On December 21, 1988, Pan Am Flight 103 exploded in midair, killing 259 people on board and 11 residents in the town of Lockerbie, Scotland below. Several victims were Massachusetts' residents. Many questions about that bombing remain unanswered, but new clues suggest this cold case should get a fresh look.
In 2001 a Libyan, Abdel Basset al-Megrahi, was convicted in a special court in the Netherlands for planning the bombing. After serving only 8 years in a Scottish prison (about 11 days per victim), the Scots released him on "compassionate grounds" in August 2009. It was reported that he was about to die from prostate cancer. He didn't die until nearly 3 years later and I was not alone in believing that his release had more to do with oil than compassion. Within days, he was meeting with Muammar Qadaffi, who, according to The Guardian, "heaped praise on Scotland, his 'friend Gordon Brown', the Queen and Prince Andrew, saying all of them had contributed" to the release of al-Megrahi.
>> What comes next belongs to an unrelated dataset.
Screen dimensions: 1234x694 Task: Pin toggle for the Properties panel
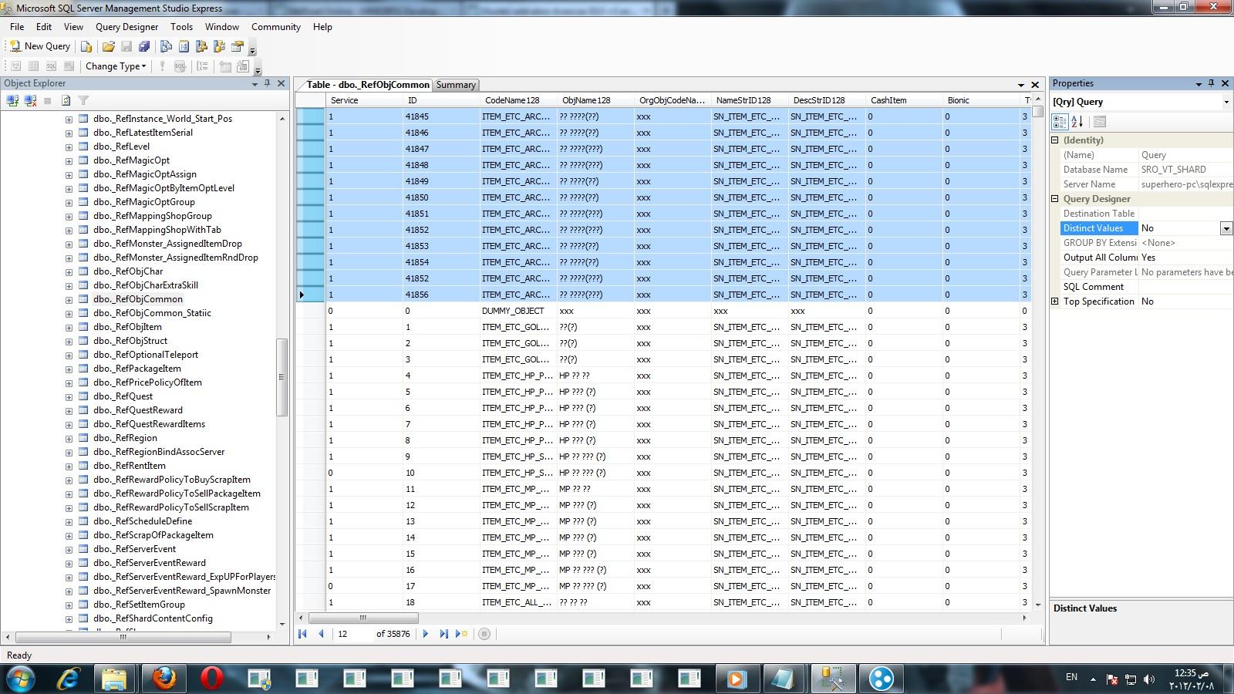coord(1211,83)
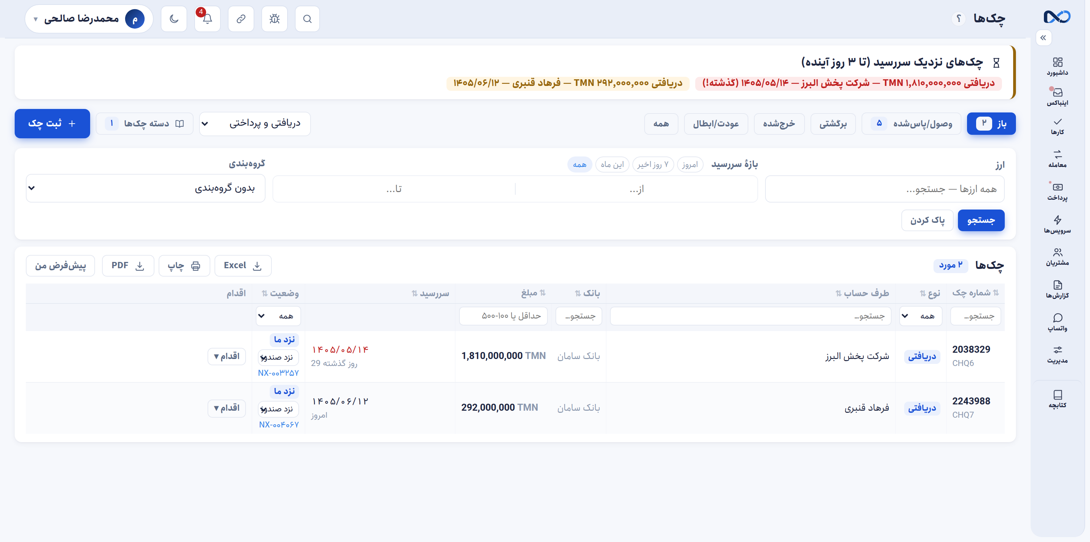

Among the 189 Americans on Pan Am 103 was a 25 year-old named David Dornstein. Ken Dornstein was 21 years old when his brother was killed. In an excellent three-part series on PBS's Frontline, Ken, a documentary-maker who has been investigating the bombing, makes a compelling case that bomb-maker Abu Agila Mas'ud should be added to the list of suspects.
It was reported last month that the Scots and the U.S. Attorney General Loretta E. Lynch have asked the Libyans for help in tracking down two suspects, presumably because of what Dornstein uncovered. While the suspects have not been named, the Libyans shouldn't have to look far to find Mas'ud or Qadaffi's former intelligence officer, Abdullah al-Senussi, as both are currently serving time in Libya after being convicted in the same trial. (The upheaval in Libya in the years that followed the 2011 killing of Qadaffi meant that his loyalists had to flea or try to hide and survive in a chaotic Libya where there is no love lost for the former regime.)
Dornstein's investigative work is impressive. One thing it should hopefully do is put to rest any suggestion that al-Megrahi was innocent. One of the most compelling things Dornstein presents is Libyan television footage of al-Megrahi's return to Libya, which shows some of the worst characters in the Qadaffi regime greeting him like a brother. If al-Megrahi was innocent, why was he warmly embracing al-Senussi and Al-Masud (who are identified in the video for the first time by Dornstein)?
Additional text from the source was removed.